- Exercise: Word for word, please copy the line containing "Task: Click the Direct flight label" and all lines after it in the entries below, and only those, leaving every picture out.

Stored data:

···

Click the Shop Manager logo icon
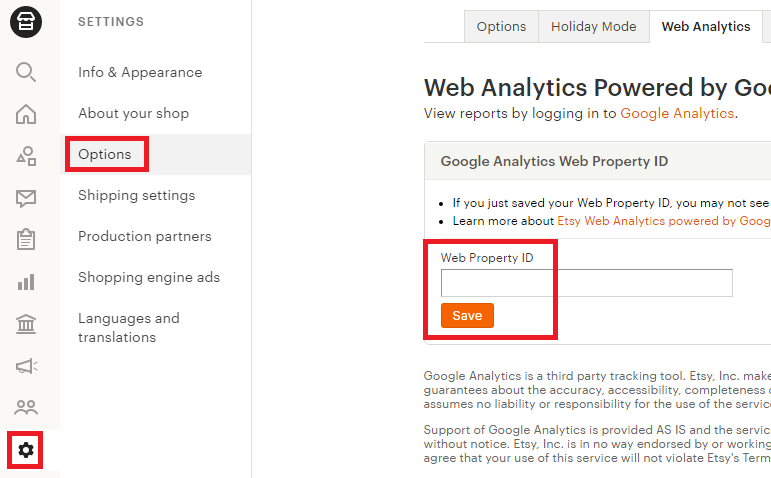The height and width of the screenshot is (478, 771). click(x=26, y=22)
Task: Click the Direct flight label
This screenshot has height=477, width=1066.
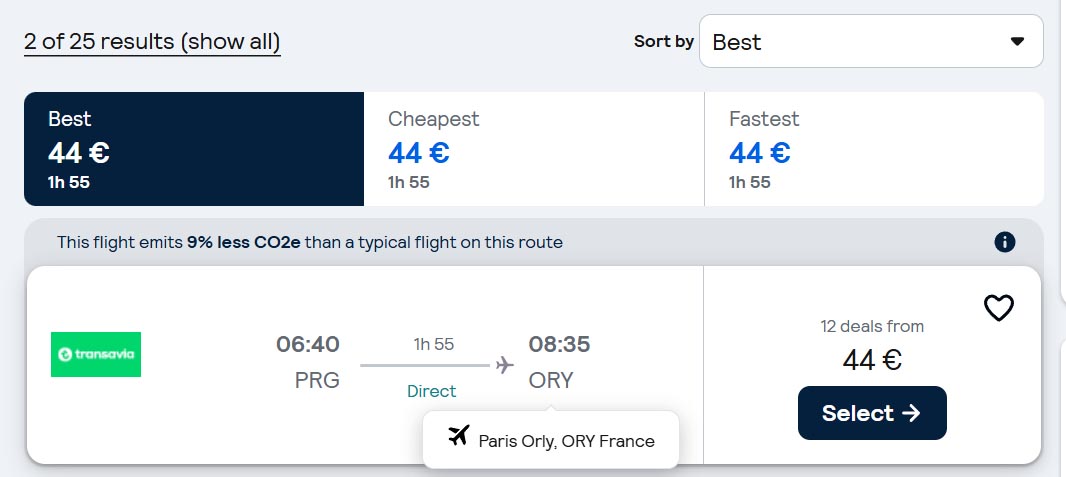Action: click(x=431, y=391)
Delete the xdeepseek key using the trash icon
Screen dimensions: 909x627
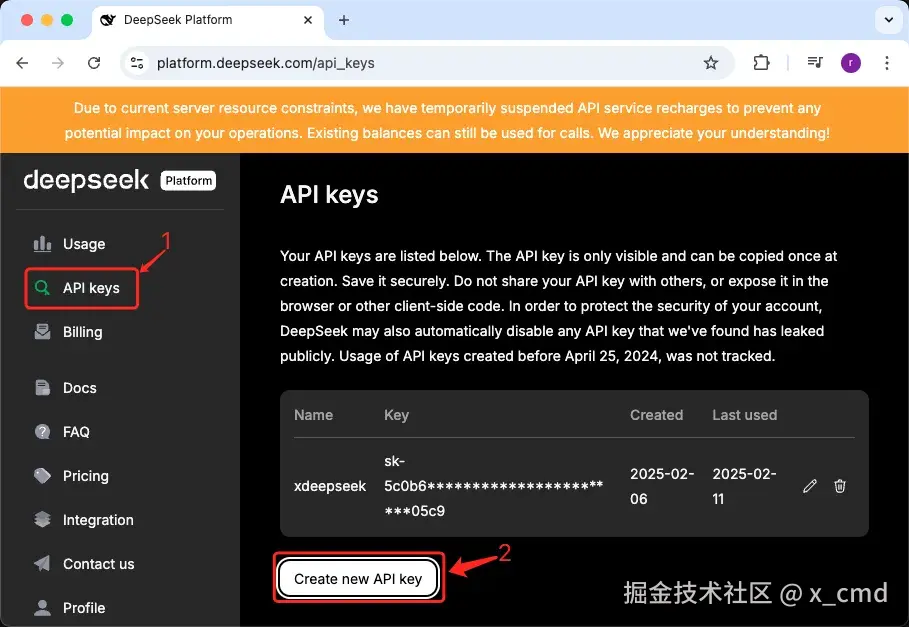(x=839, y=486)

···

- Expected answer:
Task: Click the Direct flight label
This screenshot has height=477, width=1066.
Action: click(x=431, y=391)
Delete the xdeepseek key using the trash icon
Screen dimensions: 909x627
(x=839, y=486)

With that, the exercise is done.